As of 2018, Taiwan’s accumulated investment capital in China amounted to $183 billion, which accounts for 56.5 per cent of its total outbound investment, while it was only 9.6 per cent for Vietnam. However, given the trade dispute between the US and China, and the rising labour costs in China, we will likely see much of the Taiwanese investment shift to countries like Vietnam, which boasts abundant human resources and better integrated economies.
Vietnam’s signing of the EVFTA and the CPTPP has made Taiwanese investors very excited, because they will both help these investors diversify their products and increase their marketing capacity to compete with global businesses. Taiwanese investors will also have a chance to penetrate the markets of members to these two treaties.
I expect Taiwanese investment in Vietnam to grow and pour millions of US dollars into different projects, due to the EVFTA and the CPTPP.
In the meantime, Vietnam is expected to remain a hotbed for foreign investment. The country has been attracting capital in virtually all sectors, making it an all-rounder for investors. However, Taiwanese investors should be reminded that as the market matures, the government has begun prioritising high-value foreign investment in advanced technology and manufacturing, tourism, and high-tech farming.
Vietnam has learned from the past 30 years that future foreign-invested projects should be linked with sustainable development, green growth, and should facilitate economic restructuring and the turn towards Industry 4.0.
Therefore, Taiwanese companies must change their mindset and strengthen their capabilities on intelligent manufacturing and automation.
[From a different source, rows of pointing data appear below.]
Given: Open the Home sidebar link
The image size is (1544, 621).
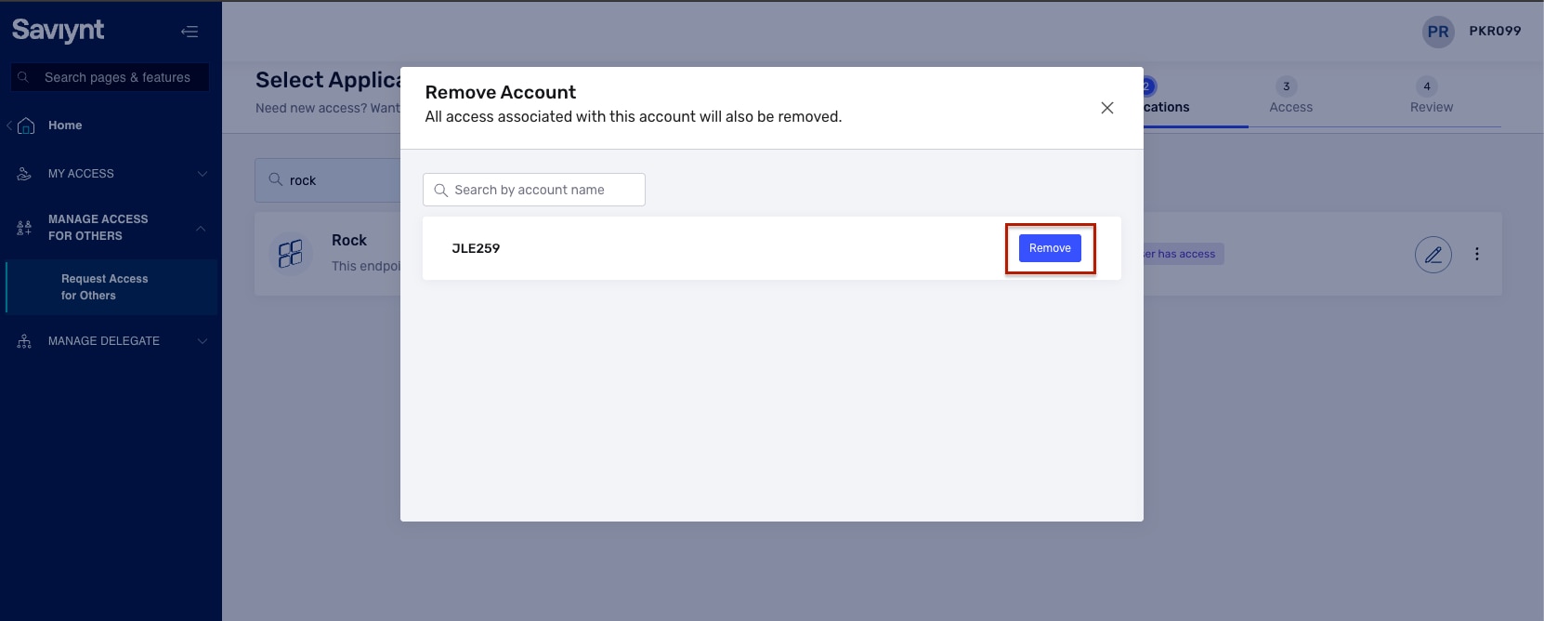Looking at the screenshot, I should point(65,126).
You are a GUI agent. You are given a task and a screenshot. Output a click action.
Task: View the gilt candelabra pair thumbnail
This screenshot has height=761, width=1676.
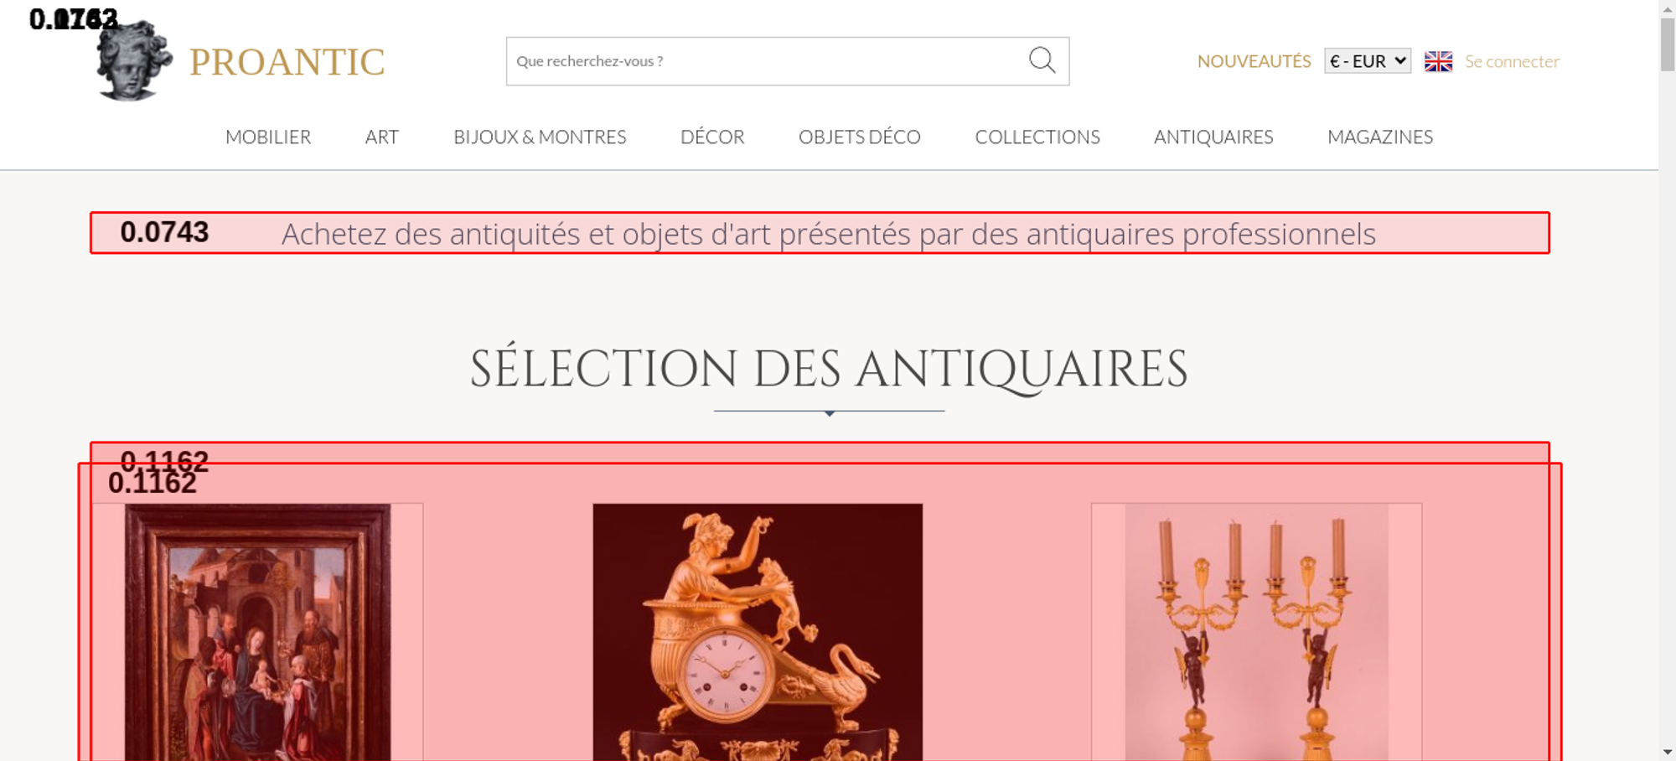[x=1256, y=632]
Also to achieve the goal of sustainable operation in Vietnam, Taiwanese manufacturers should fulfill their social responsibilities and maintain harmonious relations with local people and communities as well.
Vietnam is endeavouring to embrace international integration and is at a decisive juncture in becoming the model of developing countries, which I believe would certainly be successful. Vietnam as a transitional and developing economy offers ample business opportunities in many sectors like electronics, infrastructure, housing, tourism, property, services, healthcare, and education and training.
Therefore, there is much potential for Taiwanese companies to invest in Vietnam to take advantage of the stable political and economic environment and potential market access due to FTAs that Vietnam has concluded recently such as the CPTPP and the EVFTA.
Taiwan admires Vietnam’s courage to deeply engage with the integration of world economy by taking part in the CPTPP, the EVFTA and the Regional Comprehensive Economic Partnership. Taiwan also stands in line with such objectives to promote economic integration, liberalise trade and investment and promote sustainable growth.
Taiwan is a free and open market economy, and it is Taiwan’s wish to join the CPTPP which would create further trade and investment synergies, open up new business opportunities, and contribute directly to the Asia-Pacific’s economic vitality and continued prospects for growth. Taiwan’s key position in value chains, technological capabilities, and outbound foreign investment have played important roles in Vietnam’s development.